Allerheiligen
DE eerste keer dat ik in den vreemde heimwee naar Limburg kreeg, was op Allerheiligen. Ik was toen naar oude trant en traditie naar het kerkhof gegaan ofschoon ik in die vreemde stad nagenoeg geen levende en zeker nog geen dooie ziel kende. Ik had dus op dat kerkhof eigenlijk niets verloren maar wilde er op die dag toch bij zijn. Kunt u zich mijn verbazing indenken toen ik daar de enige kerkhofganger was.
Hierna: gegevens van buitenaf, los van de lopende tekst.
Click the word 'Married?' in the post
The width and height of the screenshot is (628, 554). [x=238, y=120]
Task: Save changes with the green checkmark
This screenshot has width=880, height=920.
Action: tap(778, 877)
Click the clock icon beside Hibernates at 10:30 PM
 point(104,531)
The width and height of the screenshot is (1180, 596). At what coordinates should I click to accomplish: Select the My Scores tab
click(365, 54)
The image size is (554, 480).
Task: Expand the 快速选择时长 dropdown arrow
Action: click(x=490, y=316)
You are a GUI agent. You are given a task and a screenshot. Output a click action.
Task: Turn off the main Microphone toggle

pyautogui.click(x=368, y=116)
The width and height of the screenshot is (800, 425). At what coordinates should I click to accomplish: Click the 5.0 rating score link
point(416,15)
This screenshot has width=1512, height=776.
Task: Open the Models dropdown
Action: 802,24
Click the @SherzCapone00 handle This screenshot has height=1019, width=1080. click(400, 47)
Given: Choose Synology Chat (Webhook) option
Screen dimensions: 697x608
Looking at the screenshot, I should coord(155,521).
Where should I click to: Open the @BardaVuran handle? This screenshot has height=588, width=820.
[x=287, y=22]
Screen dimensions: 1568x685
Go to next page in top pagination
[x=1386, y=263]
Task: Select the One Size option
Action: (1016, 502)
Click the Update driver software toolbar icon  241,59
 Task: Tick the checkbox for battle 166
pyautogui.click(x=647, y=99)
Geen levend mens was er te bekennen en ik kon het de afwezigen nauwelijks kwalijk nemen dat zij dit nuchtere romantiekloze verblijf der doden zelfs op Allerheiligen niet wilden betreden. Ik dacht toen met heimwee aan het tafereel wat bij ons de Tongerseweg met Allerheiligen te zien geeft, zwart van het volk, één processie, die op het Vrijthof al begon en langs de steile weg een volgeladen omhoog puffend ‘Belsj tremke’, dat voortdurend zijn stoomfluit moest laten horen om de mannen van de Canisiuscongregatie met al hun vanen opzij te doen gaan.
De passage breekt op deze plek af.